Ingresso: Gratuito
Salone degli Incanti (Trieste)
Non leggete i depliant o i cartelloni che vogliono spiegarvi come guardare ed interpretare l'opera dell'artista. Bisogna lasciarsi portare da essa e dal sentimento che sveglia in noi, perciò e contro la mia scrittura, vi consiglio prima di andare a vedere i quadri e poi caso mai di leggere quanto segue.
[...]
La mostra (tranne due opere) si concentra nello studio del interno, dell'esterno e dei particolari di un palazzo fatto tutto in cemento, che fino alla fine non si capisce dove sia, ma che sembra di galleggiare in una città che potrebbe essere Venezia, o forse dopo lo scioglimento dei ghiacciai, il mondo intero.

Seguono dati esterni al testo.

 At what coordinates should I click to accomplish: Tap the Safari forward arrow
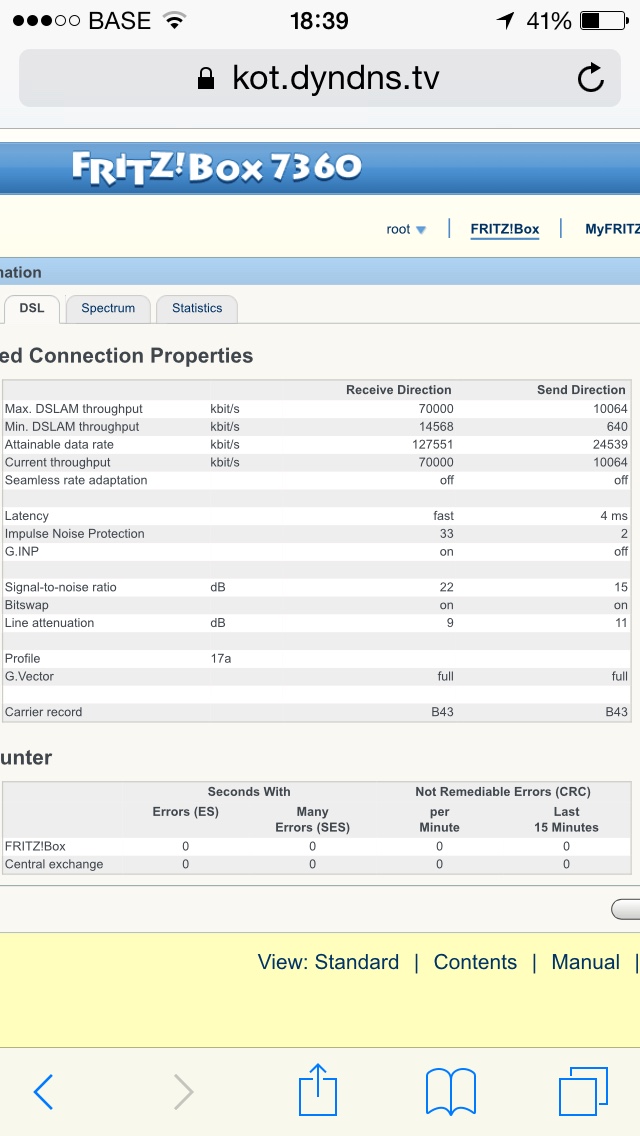183,1091
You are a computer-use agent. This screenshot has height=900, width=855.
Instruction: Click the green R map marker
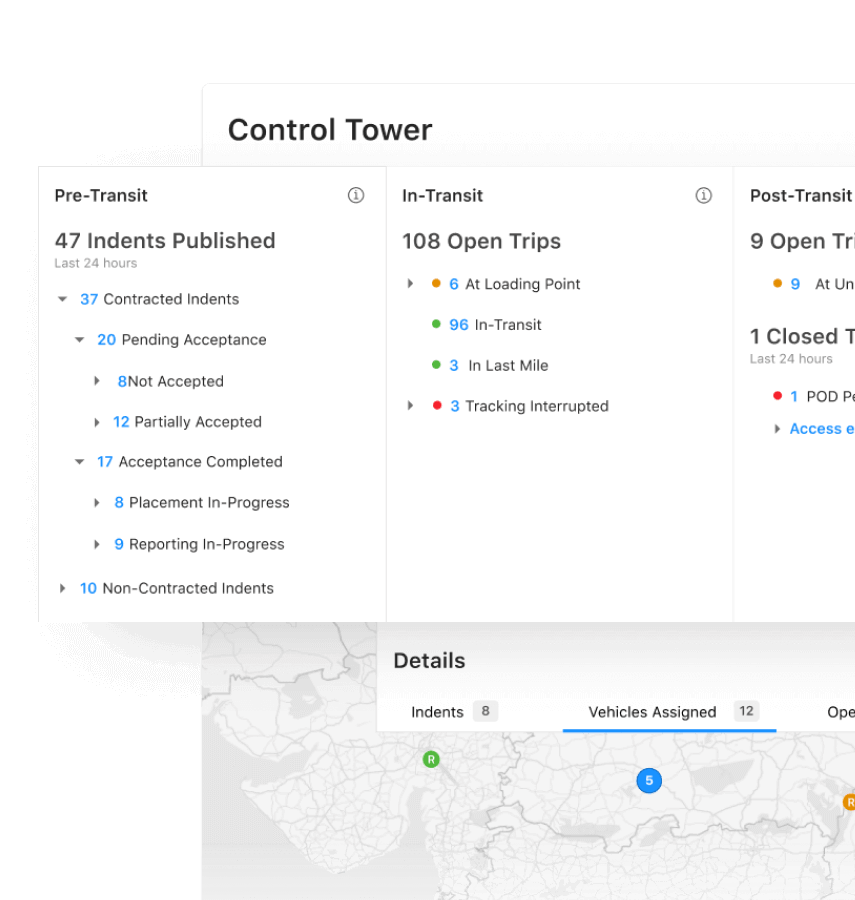[x=431, y=760]
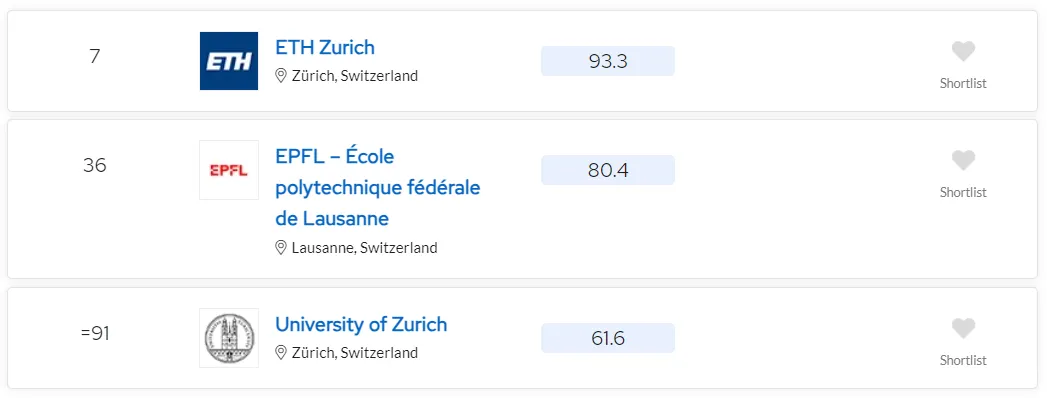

Come con tutte o quasi tutte le mostre che sono state finora fatte nella ex pescheria, ho avuto un senso di vuoto, come se non ci fosse verso di riempire quello spazio se non con la quotidianità dei pesci e del mercato coperto, ma poi, sopraffatta si quella sensazione, ho avuto l'impressione di guardare un paesaggio tra la vita e la morte, sempre lo stesso, il paesaggio di una casa di cemento, di una contemporaneità apocalittica dove chi abita dentro solo può aprire o chiudere la porta d'ingresso grazie al mitico traghettatore, e dove le scale e le fughe sono ovunque, anche nelle finestre, e portano e si perdono chissà dove.
Serse lavora col bianco e col nero, colle luci e le tenebre, le ombre, per cui, alla sensazione di che quella casa non c'era non poteva abitarci nessuno, si aggiunse la necessità imperiosa di trovare un elemento che rappresentassi la vita. L'ho cercato quadro dopo quadro, come se avessi la necessità di una conferma. All'inizio l'ho trovato nell'acqua e nella luce, e alla fine, in uno degli ultimi quadri esposti la vita era paradossalmente nel riflesso di due cipressi. Mi sono emozionata: ero in un cimitero.
[Prima d'uscire, ho letto il depliant. Quel palazzo, quell'unico palazzo di tutti i quadri, era una mausoleo realizzato da Carlo Scarpa, il progettista del Museo Revoltella.]